C-peptide (connecting peptide) is part of the endocrine component of the pancreas and serves as an indicator of insulin production. It is widely used in the diagnosis of diabetes. During insulin biosynthesis, C-peptide is synthesized alongside insulin as a byproduct of the proteolytic cleavage of proinsulin. The precursor molecule, proinsulin, is located in the Golgi apparatus within the secretory granules of beta cells. Proinsulin itself is derived from preproinsulin, and the formation of C-peptide occurs as a molecule containing 31 amino acid residues. The peptide is cleaved from its main molecule by peptidase enzymes and enters the bloodstream alongside insulin.

C-peptide plays a crucial role in forming the two-chain structure of insulin (A- and B-chains) and in the creation of two disulfide bridges within the proinsulin molecule. Insulin and C-peptide are produced in equimolar quantities and enter the bloodstream through the portal vein. While half of the insulin is metabolized in the liver, C-peptide has a longer half-life (about 35 minutes), making its concentration in peripheral blood 5–10 times higher than insulin. Unlike insulin, C-peptide is not subject to "first-pass effect" in the liver, meaning its blood levels accurately reflect its secretion.

This stability makes C-peptide a reliable marker for assessing pancreatic insulin secretion, even under conditions that affect insulin levels, such as food intake, fasting, or diseases like diabetes.

Role in Diabetes:
In healthy individuals, insulin is secreted by pancreatic beta cells in response to rising blood glucose levels. Insulin facilitates glucose uptake into insulin-dependent tissues (e.g., liver, adipose, and muscle tissues). When insulin levels or function are impaired, glucose metabolism is disrupted, leading to hyperglycemia.

Diabetes is primarily classified into:

  • Type 1 Diabetes: Characterized by autoimmune destruction of pancreatic beta cells, often detected by the presence of autoantibodies and reduced insulin levels. It frequently manifests in individuals under 30 with pronounced hyperglycemia and symptoms like polydipsia, polyuria, weight loss, and, in severe cases, diabetic ketoacidosis. C-peptide measurement helps predict disease progression and assess residual beta-cell function.
  • Type 2 Diabetes: Characterized by insulin resistance and impaired insulin secretion. This form, accounting for 90–95% of diabetes cases, is often associated with obesity and has a slower onset. Hyperglycemia is less evident initially but may progress to complications such as cardiovascular disease, renal failure, and retinopathy.

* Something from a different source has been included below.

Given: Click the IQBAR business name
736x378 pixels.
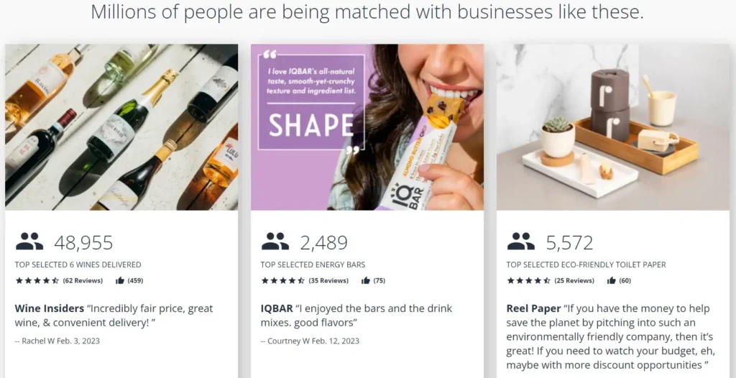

Clinical Applications of C-Peptide Testing:

  • Differential Diagnosis: Helps distinguish between Type 1 and Type 2 diabetes and identify latent autoimmune diabetes in adults (LADA).
  • Prognosis: Predicts disease progression and assesses the success of therapies.
  • Monitoring Insulin Therapy: Reflects endogenous insulin production in patients receiving exogenous insulin.
  • Detection of Insulinomas: Identifies insulin-secreting tumors.
  • Hypoglycemia Assessment: Differentiates between natural and artificial causes of hypoglycemia.
  • Fetal Risk Assessment: Evaluates potential complications in pregnant women with diabetes.
  • Post-Pancreatic Surgery Monitoring: Tracks pancreatic function after surgical procedures.

 

  • Avoid alcohol for 24 hours prior to testing.
  • Do not eat for 8 hours before the test (water is allowed).
  • Avoid physical and emotional stress 30 minutes before the test.
  • Refrain from smoking 3 hours before the test.
  • Blood should be collected between 8:00 AM and 11:00 AM.
  • Sample Type: Venous blood.
  • Differential diagnosis of Type 1 and Type 2 diabetes.
  • Prognosis of diabetes progression.
  • Infertility and polycystic ovary syndrome (PCOS).
  • Diagnosis of hypoglycemic states.
  • Detection of artificial hypoglycemia.
  • Monitoring remission in juvenile diabetes.
  • Identification of insulinomas.
  • Assessing potential fetal pathology in pregnant women with diabetes.
  • Evaluating insulin secretion in liver diseases.
  • Post-surgical evaluation after pancreatic resection.
  • Increased C-Peptide Levels:

    • Increased beta-cell activity (e.g., insulinomas, renal failure, obesity).
    • Hyperlipoproteinemia and arterial hypertension.
  • Decreased C-Peptide Levels:

    • Fasting or artificial hypoglycemia.
    • Hypoinsulinism (Type 1 or advanced Type 2 diabetes).
    • Addison's disease.
    • After radical pancreatic surgery.

C-peptide testing is crucial for managing diabetes and preventing complications by guiding therapeutic interventions and assessing residual pancreatic function.